14 July 2014
Mr ALEXANDER (Bennelong) (11:37): I rise to speak in support of this motion and to commend the member for Ryan for her initiative on this important policy matter.
There is no single issue that has more clearly represented the policy divide between this government and those opposite than the carbon tax. While occupying the Treasury benches, the Labor Party oscillated from the position that ‘There will be no carbon tax under the government I lead’ to advocacy for a carbon tax, then to a election commitment that they will not continue to support the carbon tax, and then to their current position to block this government’s clearly earned mandate. In contrast, the coalition has been steadfast in its position. We do not support the carbon tax. We do not believe that the carbon tax assists the global environment, and we certainly oppose the huge cost impost the carbon tax places on small businesses and consumers throughout our nation. Over the past three years, some critics have chastised our party for never straying from our core policy messages. Across the country, a vote for the coalition became synonymous with a vote to stop the boats, to get our economy back on track and to scrap the carbon tax. The boats have stopped and the most recent budget has taken the tough decisions that those opposite lacked the guts—the intestinal fortitude—to make in order to fix the economy. At last year’s election, the Australian people gave the coalition a clear mandate to get rid of this carbon tax; yet, those opposite continue to ignore the will of the people.
The member for Ryan’s motion refers specifically to the impact that the carbon tax has on the backbone of our nation’s economy: small business. It is an indisputable fact that the abolition of the carbon tax will put spending power back into consumers’ pockets and will also take cost pressures off those businesses and help with both their viability and their capacity to compete, and it will build confidence and optimism on the way through.
In my home state, a survey by the NSW Business Chamber highlighted the decline in business confidence under the previous government due to the carbon tax and excessive red tape.

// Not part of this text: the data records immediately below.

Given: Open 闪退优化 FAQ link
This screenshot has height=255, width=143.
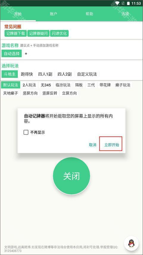Looking at the screenshot, I should click(59, 33).
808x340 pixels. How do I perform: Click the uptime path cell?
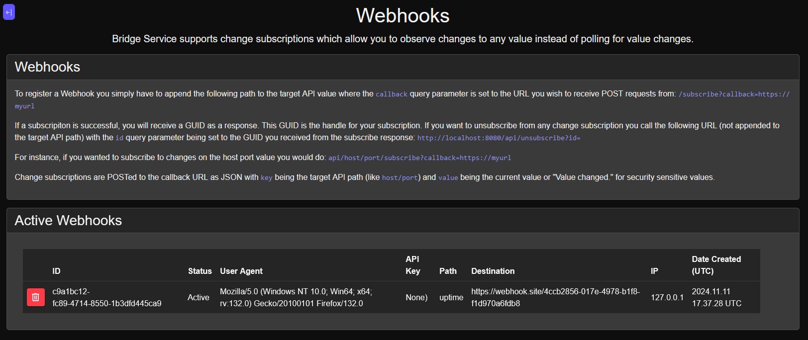(x=451, y=297)
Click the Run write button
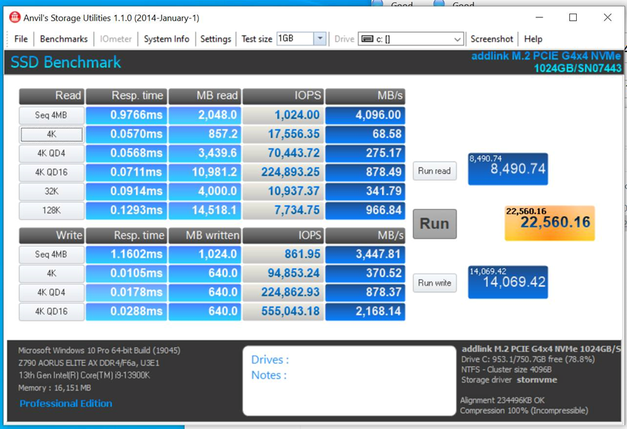Viewport: 627px width, 429px height. (x=434, y=283)
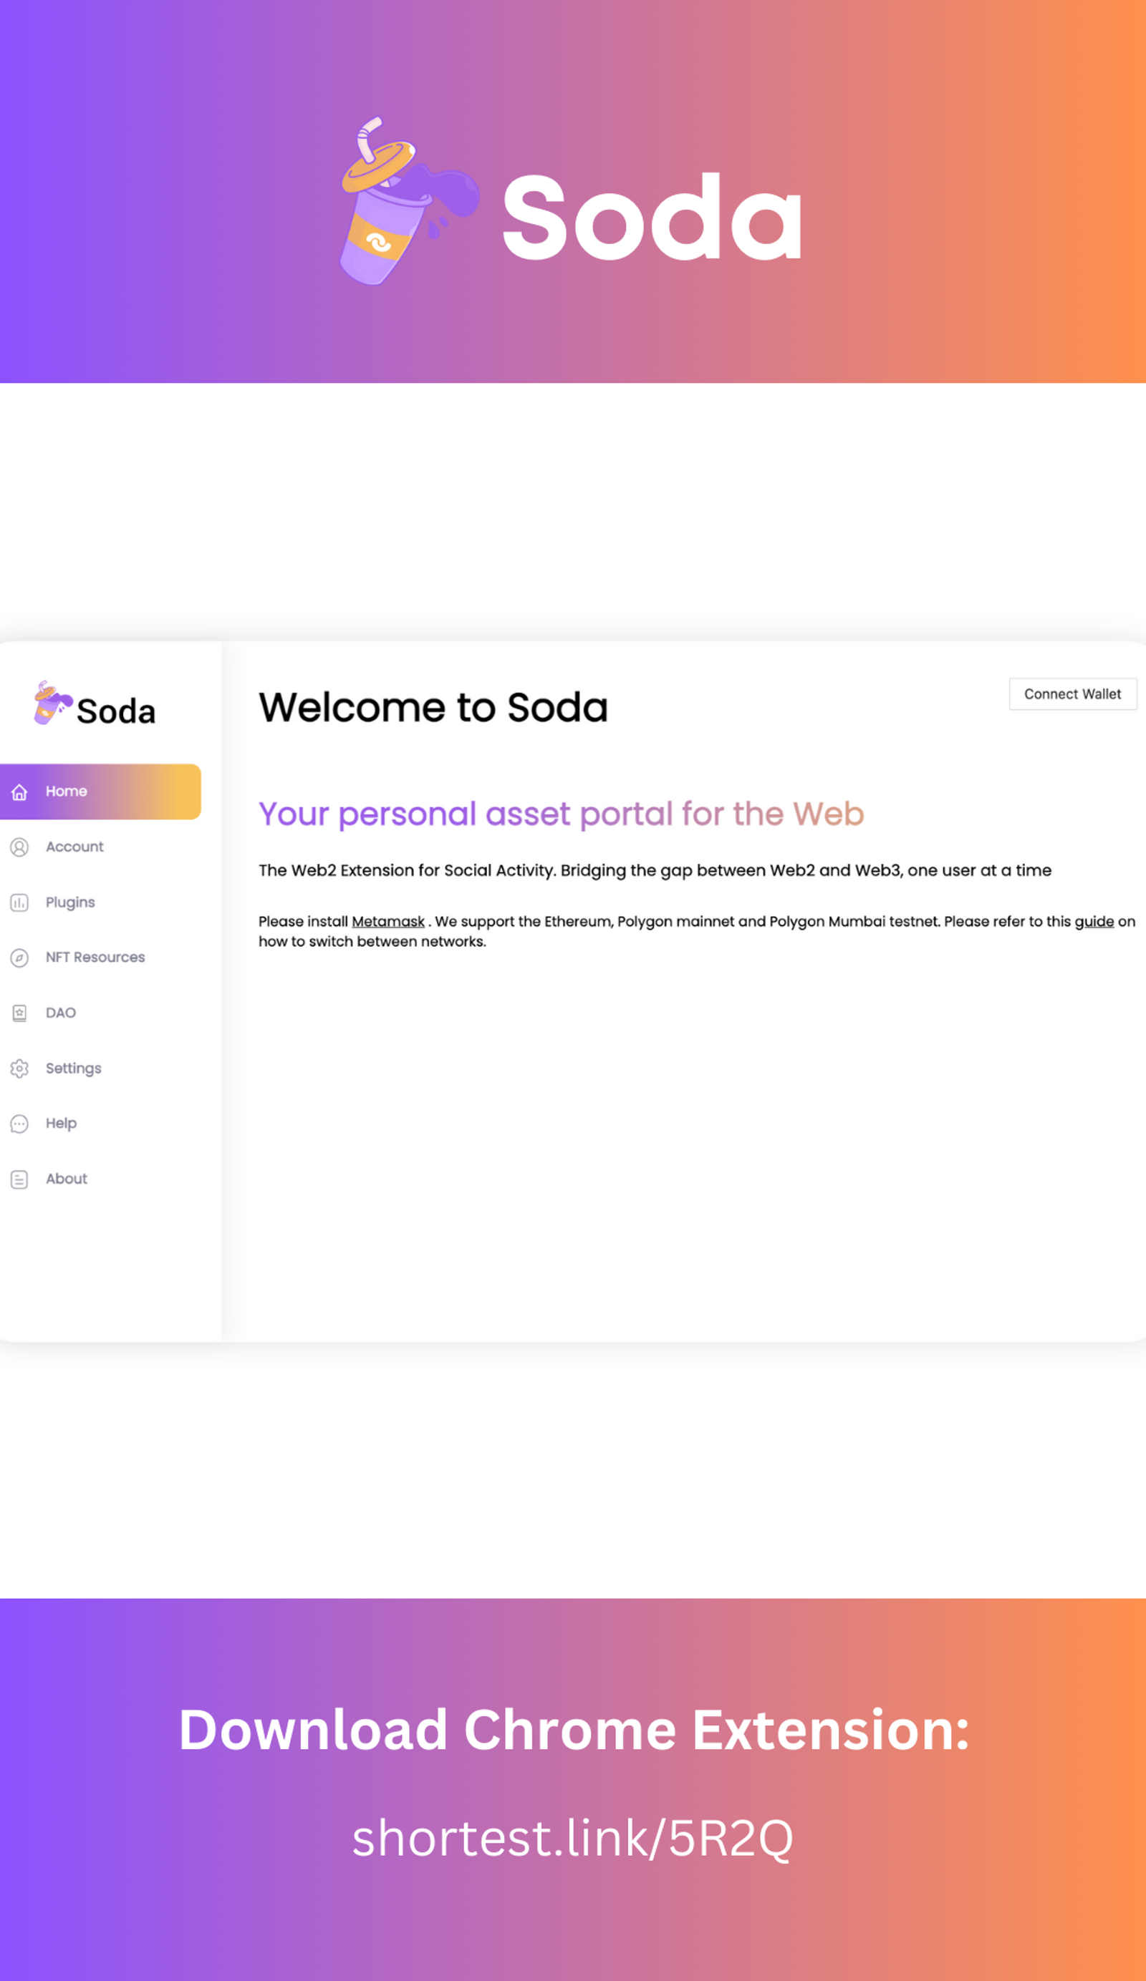Screen dimensions: 1146x1981
Task: Click the NFT Resources compass icon
Action: click(x=20, y=957)

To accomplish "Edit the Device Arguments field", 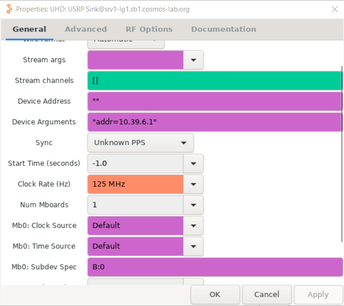I will pyautogui.click(x=214, y=122).
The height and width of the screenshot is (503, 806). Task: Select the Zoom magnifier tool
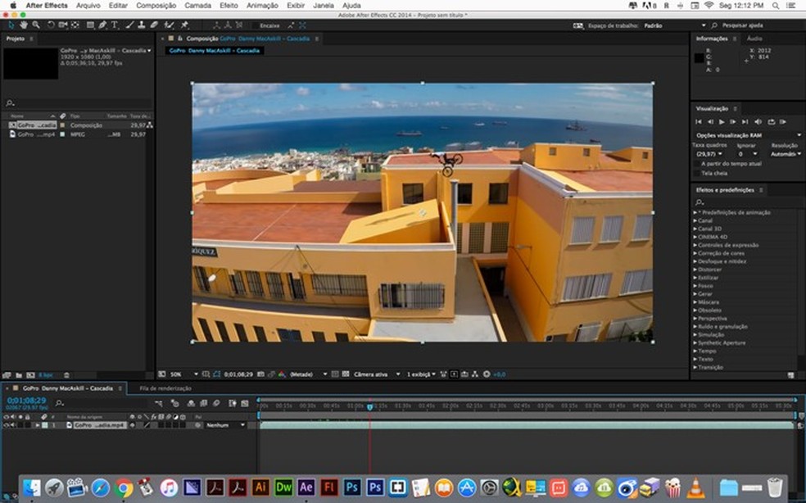[x=37, y=25]
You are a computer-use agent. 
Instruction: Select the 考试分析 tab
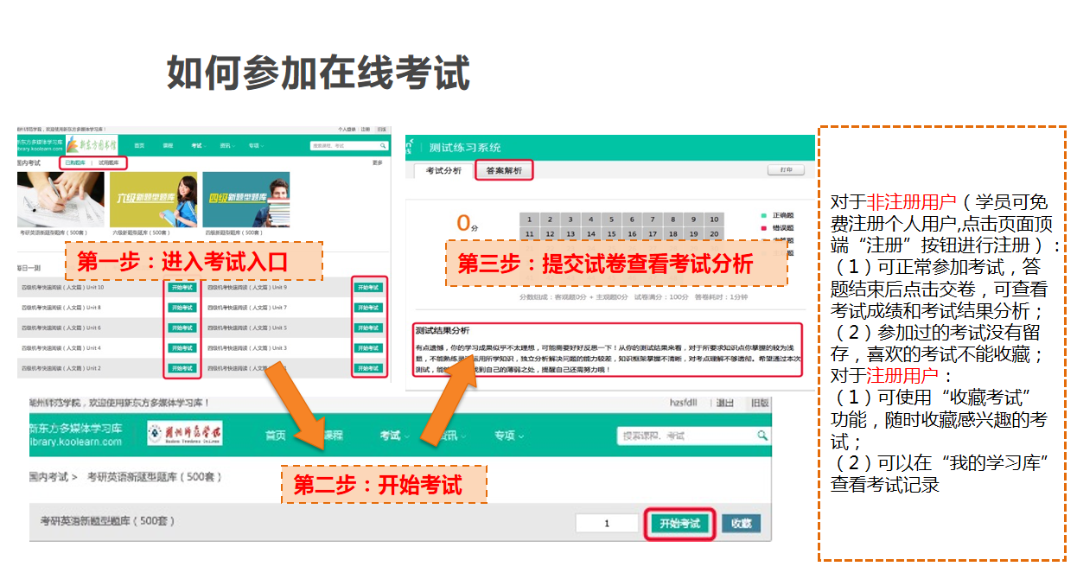tap(443, 170)
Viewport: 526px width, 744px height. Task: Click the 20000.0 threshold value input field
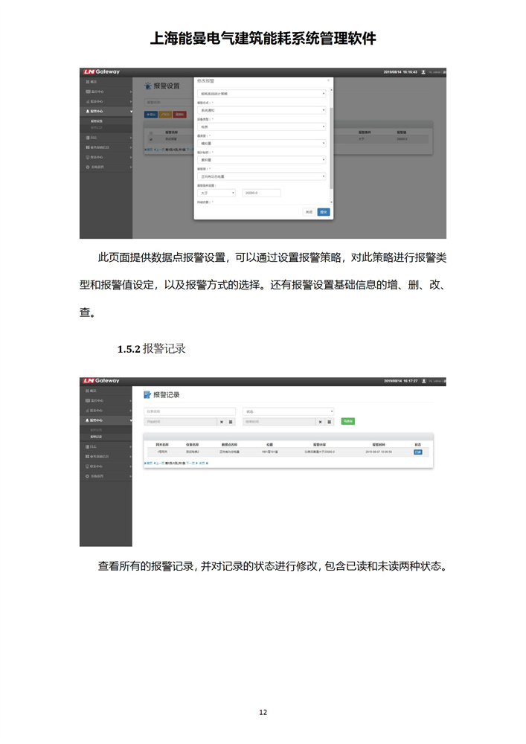(x=261, y=193)
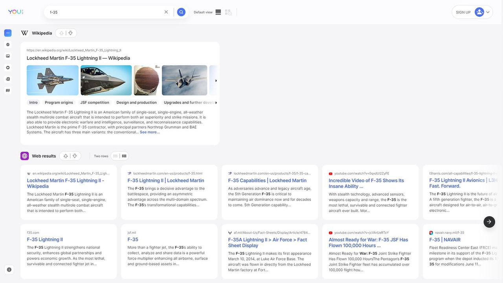Open the F-35 Capabilities Lockheed Martin link
The width and height of the screenshot is (503, 283).
pyautogui.click(x=267, y=180)
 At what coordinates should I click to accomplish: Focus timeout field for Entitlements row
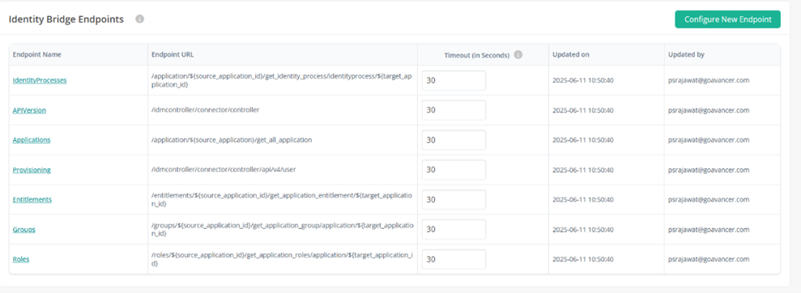(454, 199)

They found that:
Businesses indicated that the most significant cost pressure that they face is increases in electricity prices as a result of the introduction of the Carbon tax…
The very active and effective Minister for Small Business has repeatedly stated that:
…the carbon tax is clearly having a negative effect on small businesses at a time when they are dealing with low consumer confidence…Every hairdresser, restaurant, newsagency, pie shop, dry cleaner and toy shop in the country is feeling the pain of increasing red-tape and higher electricity and gas prices due to the carbon tax.
Under Minister Billson’s leadership, support for small business is at the centre of the coalition’s policy direction to build a strong and a prosperous economy.
In my electorate of Bennelong, we are fortunate to boast over 20 local shopping villages, with whom I work hard to support through my Bennelong Village Businesses Campaign. Through this work I repeatedly hear tales of struggles to make ends meet, with the carbon tax as public enemy No.1. Previously, in this place, I spoke of Lyn Bridle, the director of the Epping Floral Centre, who expressed her concerns at the extra impost on her refrigeration bill, though her customers are unwilling to pay more for their flowers. Even love has a cost limit. Often, I visit Peter Roan Seafood at Top Ryde City. Once, I even took the Prime Minister there to show off their shop and the seafood products they provide to the local community—in which I proudly work and live. They have a $40,000 annual electricity bill due to their refrigeration needs and the need to compete against their shopfront neighbour—one of big two supermarket chains. I have often spoken with Peter Roan about the all-encompassing nature of this tax. From the fishermen to the truck driver, to the wholesaler, to the retailer, and to the cleaner, the carbon tax hits and hurts every step of the way.
The case against the carbon tax should not be a controversial one. This tax facilitates zero benefit to the environment; yet, it delivers a world of financial pain to everyday Australians and to every Australian. On behalf of the hundreds of small business owners across the Bennelong electorate, I say to those opposite, ‘Get out of the way and let this government exercise the mandate we were given to axe this tax.’